**EXTRACTO DEL DOCUMENTO:**
************

A partir de allí, podemos decir que Roberto Sebastián Antonio Matta Echaurren, nacido el once del once del once, dizque en Santiago de Chile, se transforma en Matta, casi un ideograma dibujado en la esquina de sus cuadros. Un ideograma y un personaje. Porque al contrario de Salvador Domingo Felipe Jacinto Dalí i Domenech, primer marqués de Púbol, Matta tiene una sensibilidad, no voy a decir social, pero sí creativa, artística, humanista en el fondo, que lo hace estar siempre del lado de lo popular. Se siente vasco no por aristócrata chileno (de los que se mofará siempre), sino porque admira a ese pueblo de pescadores, leñadores, gente del monte y del mar (pero que tiene una de las mejores gastronomías de Europa), se siente cubano por afinidad con la Revolución, se siente argelino, italiano, vietnamita y, en Chile, mucho más cercano a la Brigada Ramona Parra que a las familias de alcurnia.

************

**TAREAS PROPUESTAS:**
a – Según el extracto sobre Matta, ¿por qué se siente vasco el pintor? Responda en una a tres oraciones.
b – Enumere todas las nacionalidades o pueblos con los que, de acuerdo con el extracto sobre Matta, el pintor se siente identificado.

**Entradas del conjunto de datos:**
************

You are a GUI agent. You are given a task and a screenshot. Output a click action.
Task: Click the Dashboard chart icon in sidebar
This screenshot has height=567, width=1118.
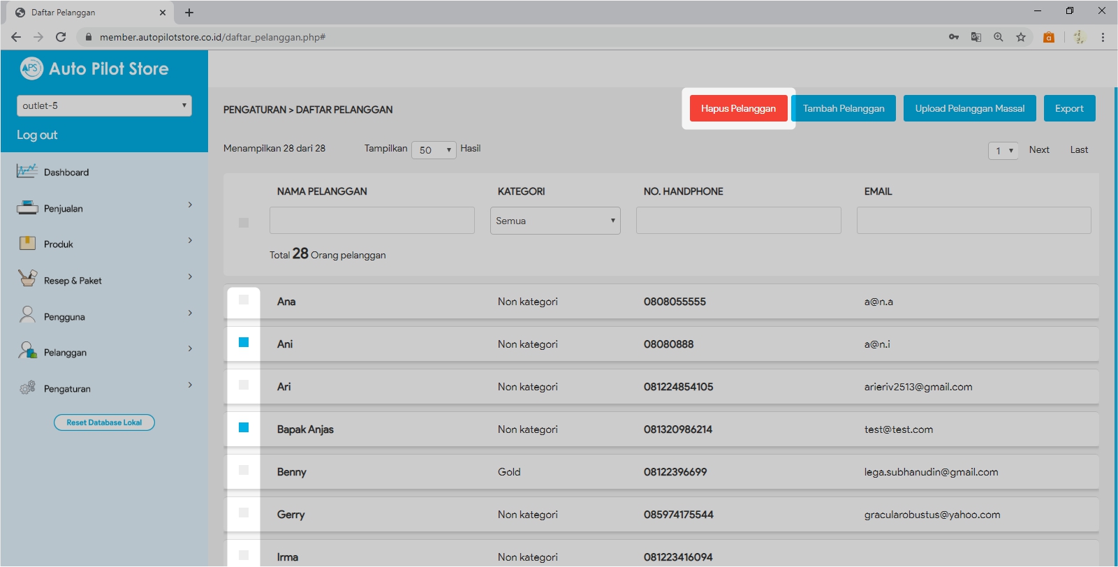[27, 171]
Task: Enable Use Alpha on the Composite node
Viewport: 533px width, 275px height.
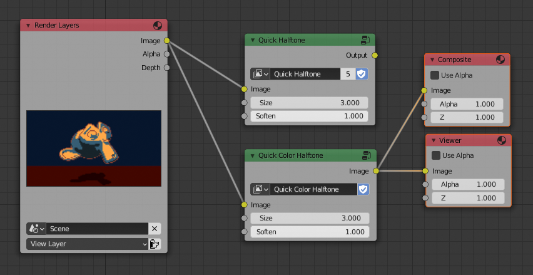Action: coord(435,75)
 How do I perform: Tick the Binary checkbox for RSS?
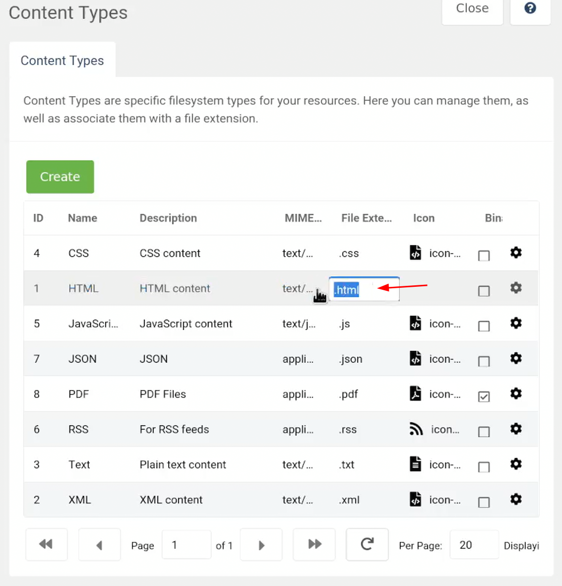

************

**SOLUCIÓN DE EJERCICIOS:**
a – Matta se siente vasco no por ser aristócrata chileno, sino por su admiración hacia ese pueblo de pescadores, leñadores y gente del monte y del mar.

b –
- Vasco
- Cubano
- Argelino
- Italiano
- Vietnamita